Nick Ames at Vaires-sur-Marne 

Team GB’s women’s quad boat roar back in photo-finish for stunning rowing gold

Great Britain’s Lauren Henry, Hannah Scott, Lola Anderson and Georgie Brayshaw have won gold in the women’s quadruple sculls at the Paris Olympics
  
  

Lauren Henry, Hannah Scott, Lola Anderson and Georgina Brayshaw celebrate after their dramatic victory.
Lauren Henry, Hannah Scott, Lola Anderson and Georgina Brayshaw celebrate after their dramatic victory. Photograph: David Levene/The Guardian

This was the moment that British Rowing’s ­frustrations, all the inquests and soul‑searching after the failure in Tokyo, were blown out of the water.

Up in the stand where she had just watched the women’s quadruple sculls crew perform a comeback for the ages, the director of performance, Louise Kingsley, could not suppress the widest of smiles.
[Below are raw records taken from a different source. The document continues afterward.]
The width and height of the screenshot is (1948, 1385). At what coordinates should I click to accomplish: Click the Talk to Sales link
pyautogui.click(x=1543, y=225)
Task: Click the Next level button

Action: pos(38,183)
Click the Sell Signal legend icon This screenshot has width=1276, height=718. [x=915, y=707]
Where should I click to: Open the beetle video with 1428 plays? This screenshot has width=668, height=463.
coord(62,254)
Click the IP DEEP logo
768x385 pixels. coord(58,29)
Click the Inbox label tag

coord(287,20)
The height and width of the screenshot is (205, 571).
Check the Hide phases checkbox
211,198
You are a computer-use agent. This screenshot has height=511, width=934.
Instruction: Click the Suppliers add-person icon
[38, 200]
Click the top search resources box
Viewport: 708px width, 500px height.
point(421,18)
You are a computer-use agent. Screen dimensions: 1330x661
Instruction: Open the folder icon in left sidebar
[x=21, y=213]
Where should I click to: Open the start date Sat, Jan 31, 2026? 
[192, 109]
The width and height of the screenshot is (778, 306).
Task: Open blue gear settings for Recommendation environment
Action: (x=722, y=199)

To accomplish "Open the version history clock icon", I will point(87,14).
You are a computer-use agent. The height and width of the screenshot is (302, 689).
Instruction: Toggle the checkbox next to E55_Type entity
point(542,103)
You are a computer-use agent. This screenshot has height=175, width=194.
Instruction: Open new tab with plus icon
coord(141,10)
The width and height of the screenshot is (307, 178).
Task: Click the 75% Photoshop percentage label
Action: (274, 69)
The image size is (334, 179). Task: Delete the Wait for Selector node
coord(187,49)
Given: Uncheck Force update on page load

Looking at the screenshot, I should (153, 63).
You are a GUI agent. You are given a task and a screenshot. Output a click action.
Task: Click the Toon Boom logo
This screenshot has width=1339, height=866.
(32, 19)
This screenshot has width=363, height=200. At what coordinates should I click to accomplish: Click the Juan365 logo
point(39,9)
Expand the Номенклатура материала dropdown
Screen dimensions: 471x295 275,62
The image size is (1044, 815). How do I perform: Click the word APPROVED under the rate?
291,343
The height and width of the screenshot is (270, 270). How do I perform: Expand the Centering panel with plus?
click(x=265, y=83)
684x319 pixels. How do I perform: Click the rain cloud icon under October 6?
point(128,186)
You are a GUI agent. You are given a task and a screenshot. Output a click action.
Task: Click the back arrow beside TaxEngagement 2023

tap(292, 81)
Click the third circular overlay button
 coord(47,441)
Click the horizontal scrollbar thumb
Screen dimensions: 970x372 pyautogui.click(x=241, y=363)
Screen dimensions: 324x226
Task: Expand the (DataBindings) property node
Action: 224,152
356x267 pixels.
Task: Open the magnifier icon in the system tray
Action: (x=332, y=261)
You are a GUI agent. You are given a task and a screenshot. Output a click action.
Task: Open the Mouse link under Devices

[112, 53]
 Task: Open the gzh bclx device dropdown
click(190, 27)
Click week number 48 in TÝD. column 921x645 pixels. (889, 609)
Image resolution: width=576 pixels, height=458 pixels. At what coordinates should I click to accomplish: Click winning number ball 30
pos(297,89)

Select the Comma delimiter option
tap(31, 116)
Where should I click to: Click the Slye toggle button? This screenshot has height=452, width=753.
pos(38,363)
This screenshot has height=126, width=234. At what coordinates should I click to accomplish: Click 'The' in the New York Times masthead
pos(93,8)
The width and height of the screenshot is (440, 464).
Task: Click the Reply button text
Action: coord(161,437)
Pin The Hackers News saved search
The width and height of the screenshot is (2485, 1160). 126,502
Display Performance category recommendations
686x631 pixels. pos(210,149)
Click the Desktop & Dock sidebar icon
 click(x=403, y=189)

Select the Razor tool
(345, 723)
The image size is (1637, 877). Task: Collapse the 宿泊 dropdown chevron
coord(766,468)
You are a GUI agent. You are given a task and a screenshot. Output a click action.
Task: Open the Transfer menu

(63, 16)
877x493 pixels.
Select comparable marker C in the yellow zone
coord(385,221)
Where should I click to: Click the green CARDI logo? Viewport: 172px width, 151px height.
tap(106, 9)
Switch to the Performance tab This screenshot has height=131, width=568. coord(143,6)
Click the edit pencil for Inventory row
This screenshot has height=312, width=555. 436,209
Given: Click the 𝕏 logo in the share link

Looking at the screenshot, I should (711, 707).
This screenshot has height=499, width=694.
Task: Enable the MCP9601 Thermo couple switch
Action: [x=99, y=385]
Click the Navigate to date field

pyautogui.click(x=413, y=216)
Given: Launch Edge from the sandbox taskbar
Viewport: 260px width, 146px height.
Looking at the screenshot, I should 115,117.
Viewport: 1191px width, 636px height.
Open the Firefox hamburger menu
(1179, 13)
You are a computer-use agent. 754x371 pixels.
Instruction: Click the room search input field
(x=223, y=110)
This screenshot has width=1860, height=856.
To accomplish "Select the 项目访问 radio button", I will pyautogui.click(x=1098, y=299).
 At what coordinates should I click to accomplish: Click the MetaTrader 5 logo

Down below, next to waters ­warming all the time in extreme lunchtime heat, her winning ­quartet gazed disbelievingly at the solid, sought-after and ever so real gold medals that hung from their necks. Time will tell very quickly whether Lola Anderson, Hannah Scott, ­Lauren Henry and Georgie Brayshaw have opened the floodgates to an ­Olympic haul that might rival those of old.

But nobody who watched them push to the very limit here, ­catching a Netherlands boat that had led throughout and taking victory on the line by just 0.15 seconds, needed to think much further ahead. It was a breathtaking feat and revealed a mastery of fine margins that mere mortals might scarcely comprehend.

Handing out their rewards, ­Princess Anne joked the race had been a little too close for her ­liking. Shortly afterwards Scott, the boat’s one veteran of three years ago, insisted everything had been in hand. “Ten strokes out from the line I said: ‘We’ve got this,’ and we just came through,” she said.

For the crowd, who knew they were watching something special regardless of the outcome, it was far less clearcut, although the instinct after a photo-finish was that Great Britain had done just enough.

That was confirmed quickly, to wild celebrations on the boat. What had all the concern been about? As all four pointed out later, they know a thing or two about close finishes and had also edged out the Dutch to become world champions last September. “It might have been a bit nerve-racking for people but we were all eyes in,” Scott said.

The British crew had been favourites for gold after a stellar last 12 months but it was clear from the start that nothing would come easily. By halfway they had clawed into second place but the Netherlands, who had raced away immediately, were still setting a formidable pace. With 700 metres to go, the gap began narrowing to well under a length and, for the final quarter, it was clear they were the fastest-moving boat on view.

From here, the strong finish this team has become renowned for kicked in. It was time to test the limits of endurance and there is never any guarantee that ends well. As Scott explained, what happened next was the product of three years’ work, three years of care and sweat over every single stroke. It was where the sacrifices, the personal and professional obstacles, those struggles to manage work-life balance, all coalesced into something unstoppable.

For Brayshaw there was the journey she undertook since, at 15, a horse riding accident left her in a coma; for Anderson, there was the profoundly felt influence of her late father, Don; for the youngest member Henry, relatively new to the team version of this sport, the hours spent adapting bore glorious fruit; in Scott’s case there was the satisfaction of succeeding where, in Japan, her crew had been disconsolate after falling short.

These stories are so much more than positions in a ranking, yet this result tells them succinctly, too. Anderson paid tearful tribute to Don after the ceremony and took the significance further, pointing out young women need inspirations like this. “There’s nothing unfeminine about getting strong, getting athletic, enjoying being aggressive and racy,” she said. “Young girls are now starting to explore the joys of sport, how much confidence it can give. I just want all the girls out there to feel the same way we do.”

Earlier in the day her male counterparts had narrowly missed out on a medal, this time finding a Netherlands team impossible to outdo. Graeme Thomas, Matt Haywood, Callum Dixon and the Tokyo silver medallist in the quad, Tom Barras, knew they would have their work cut out against a boat that had looked in fine nick during the heats.

The crew in orange won gold comfortably from Italy and Poland, the Britons staying in touch throughout, to finish fourth, without quite managing a late charge of their own. “Absolutely gutted,” said the 35-year-old Thomas, who overcame a back operation to compete here. “We gave absolutely everything out there, but I’m proud of what we did.”

Moments later they were all enthusing over the white-knuckle performance of the women’s boat. This is a team with togetherness, purpose and a touch of stardust that the double Olympic champion Helen Glover will add when leading her country into the women’s coxless four final on Thursday. “There are so many women that have come before us, fed into this, gave us this belief,” Henry said.

Now a new generation will be able to say the same of her.